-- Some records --

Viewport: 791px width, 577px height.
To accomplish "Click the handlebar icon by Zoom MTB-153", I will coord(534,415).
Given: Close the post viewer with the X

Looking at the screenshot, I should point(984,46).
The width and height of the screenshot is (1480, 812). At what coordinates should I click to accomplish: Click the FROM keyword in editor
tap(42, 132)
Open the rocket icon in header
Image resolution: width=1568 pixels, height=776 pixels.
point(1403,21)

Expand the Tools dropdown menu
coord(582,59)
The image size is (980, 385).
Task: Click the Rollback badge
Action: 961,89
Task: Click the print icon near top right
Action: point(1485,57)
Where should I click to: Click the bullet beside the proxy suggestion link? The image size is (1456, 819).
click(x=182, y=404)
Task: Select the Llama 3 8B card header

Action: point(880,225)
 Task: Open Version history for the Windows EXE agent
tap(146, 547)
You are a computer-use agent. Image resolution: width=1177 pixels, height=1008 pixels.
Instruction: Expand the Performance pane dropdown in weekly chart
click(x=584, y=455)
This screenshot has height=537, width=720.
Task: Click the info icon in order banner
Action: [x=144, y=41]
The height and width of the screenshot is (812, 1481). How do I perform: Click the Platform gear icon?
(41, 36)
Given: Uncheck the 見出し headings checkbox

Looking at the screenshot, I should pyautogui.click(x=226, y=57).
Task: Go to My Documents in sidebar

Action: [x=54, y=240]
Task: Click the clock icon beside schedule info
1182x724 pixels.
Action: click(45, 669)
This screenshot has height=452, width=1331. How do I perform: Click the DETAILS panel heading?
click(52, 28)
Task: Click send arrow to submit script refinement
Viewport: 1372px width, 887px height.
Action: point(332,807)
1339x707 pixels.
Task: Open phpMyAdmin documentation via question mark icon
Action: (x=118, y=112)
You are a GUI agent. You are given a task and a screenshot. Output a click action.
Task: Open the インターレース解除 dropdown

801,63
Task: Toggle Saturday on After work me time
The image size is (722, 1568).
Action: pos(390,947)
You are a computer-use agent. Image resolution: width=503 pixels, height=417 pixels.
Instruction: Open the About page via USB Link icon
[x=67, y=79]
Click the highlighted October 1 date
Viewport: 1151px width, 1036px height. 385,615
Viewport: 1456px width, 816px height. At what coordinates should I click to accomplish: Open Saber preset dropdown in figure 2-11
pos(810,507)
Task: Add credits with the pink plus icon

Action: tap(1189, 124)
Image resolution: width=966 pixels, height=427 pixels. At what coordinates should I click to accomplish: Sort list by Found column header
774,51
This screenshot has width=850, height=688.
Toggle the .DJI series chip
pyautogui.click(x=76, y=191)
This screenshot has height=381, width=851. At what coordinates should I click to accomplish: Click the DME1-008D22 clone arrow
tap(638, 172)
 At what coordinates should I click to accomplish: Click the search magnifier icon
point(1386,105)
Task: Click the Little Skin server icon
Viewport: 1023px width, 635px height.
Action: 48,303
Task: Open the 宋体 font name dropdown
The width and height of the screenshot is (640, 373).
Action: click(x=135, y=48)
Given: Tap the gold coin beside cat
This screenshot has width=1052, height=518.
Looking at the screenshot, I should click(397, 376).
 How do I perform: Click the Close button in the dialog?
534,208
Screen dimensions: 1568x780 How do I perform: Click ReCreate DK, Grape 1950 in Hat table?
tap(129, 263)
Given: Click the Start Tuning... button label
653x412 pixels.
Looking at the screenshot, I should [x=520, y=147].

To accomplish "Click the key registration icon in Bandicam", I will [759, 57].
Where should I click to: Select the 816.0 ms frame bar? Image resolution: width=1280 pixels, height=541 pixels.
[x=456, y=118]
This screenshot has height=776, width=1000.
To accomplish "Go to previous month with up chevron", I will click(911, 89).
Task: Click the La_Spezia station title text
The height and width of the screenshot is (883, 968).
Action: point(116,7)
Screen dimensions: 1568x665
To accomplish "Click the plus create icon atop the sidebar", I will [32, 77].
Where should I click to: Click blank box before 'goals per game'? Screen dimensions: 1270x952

-- Directions for this task --
Could you copy out every one of the lines above, word for word, from first to last?

-- Solution to this problem --
Viewport: 791px width, 577px height.
To accomplish "Click the handlebar icon by Zoom MTB-153", I will coord(534,415).
Given: Close the post viewer with the X

Looking at the screenshot, I should point(984,46).
The width and height of the screenshot is (1480, 812). At what coordinates should I click to accomplish: Click the FROM keyword in editor
tap(42, 132)
Open the rocket icon in header
Image resolution: width=1568 pixels, height=776 pixels.
point(1403,21)

Expand the Tools dropdown menu
coord(582,59)
The image size is (980, 385).
Task: Click the Rollback badge
Action: 961,89
Task: Click the print icon near top right
Action: point(1485,57)
Where should I click to: Click the bullet beside the proxy suggestion link? The image size is (1456, 819).
click(x=182, y=404)
Task: Select the Llama 3 8B card header

Action: point(880,225)
 Task: Open Version history for the Windows EXE agent
tap(146, 547)
You are a computer-use agent. Image resolution: width=1177 pixels, height=1008 pixels.
Instruction: Expand the Performance pane dropdown in weekly chart
click(x=584, y=455)
This screenshot has height=537, width=720.
Task: Click the info icon in order banner
Action: [x=144, y=41]
The height and width of the screenshot is (812, 1481). How do I perform: Click the Platform gear icon?
(41, 36)
Given: Uncheck the 見出し headings checkbox

Looking at the screenshot, I should pyautogui.click(x=226, y=57).
Task: Go to My Documents in sidebar

Action: [x=54, y=240]
Task: Click the clock icon beside schedule info
1182x724 pixels.
Action: click(45, 669)
This screenshot has height=452, width=1331. How do I perform: Click the DETAILS panel heading?
click(52, 28)
Task: Click send arrow to submit script refinement
Viewport: 1372px width, 887px height.
Action: point(332,807)
1339x707 pixels.
Task: Open phpMyAdmin documentation via question mark icon
Action: (x=118, y=112)
You are a GUI agent. You are given a task and a screenshot. Output a click action.
Task: Open the インターレース解除 dropdown

801,63
Task: Toggle Saturday on After work me time
The image size is (722, 1568).
Action: pos(390,947)
You are a computer-use agent. Image resolution: width=503 pixels, height=417 pixels.
Instruction: Open the About page via USB Link icon
[x=67, y=79]
Click the highlighted October 1 date
Viewport: 1151px width, 1036px height. 385,615
Viewport: 1456px width, 816px height. At what coordinates should I click to accomplish: Open Saber preset dropdown in figure 2-11
pos(810,507)
Task: Add credits with the pink plus icon

Action: tap(1189, 124)
Image resolution: width=966 pixels, height=427 pixels. At what coordinates should I click to accomplish: Sort list by Found column header
774,51
This screenshot has width=850, height=688.
Toggle the .DJI series chip
pyautogui.click(x=76, y=191)
This screenshot has height=381, width=851. At what coordinates should I click to accomplish: Click the DME1-008D22 clone arrow
tap(638, 172)
 At what coordinates should I click to accomplish: Click the search magnifier icon
point(1386,105)
Task: Click the Little Skin server icon
Viewport: 1023px width, 635px height.
Action: 48,303
Task: Open the 宋体 font name dropdown
The width and height of the screenshot is (640, 373).
Action: click(x=135, y=48)
Given: Tap the gold coin beside cat
This screenshot has width=1052, height=518.
Looking at the screenshot, I should click(397, 376).
 How do I perform: Click the Close button in the dialog?
534,208
Screen dimensions: 1568x780 How do I perform: Click ReCreate DK, Grape 1950 in Hat table?
tap(129, 263)
Given: Click the Start Tuning... button label
653x412 pixels.
Looking at the screenshot, I should [x=520, y=147].

To accomplish "Click the key registration icon in Bandicam", I will [759, 57].
Where should I click to: Select the 816.0 ms frame bar? Image resolution: width=1280 pixels, height=541 pixels.
[x=456, y=118]
This screenshot has height=776, width=1000.
To accomplish "Go to previous month with up chevron", I will click(911, 89).
Task: Click the La_Spezia station title text
The height and width of the screenshot is (883, 968).
Action: point(116,7)
Screen dimensions: 1568x665
To accomplish "Click the plus create icon atop the sidebar", I will [32, 77].
Where should I click to: Click blank box before 'goals per game'? Screen dimensions: 1270x952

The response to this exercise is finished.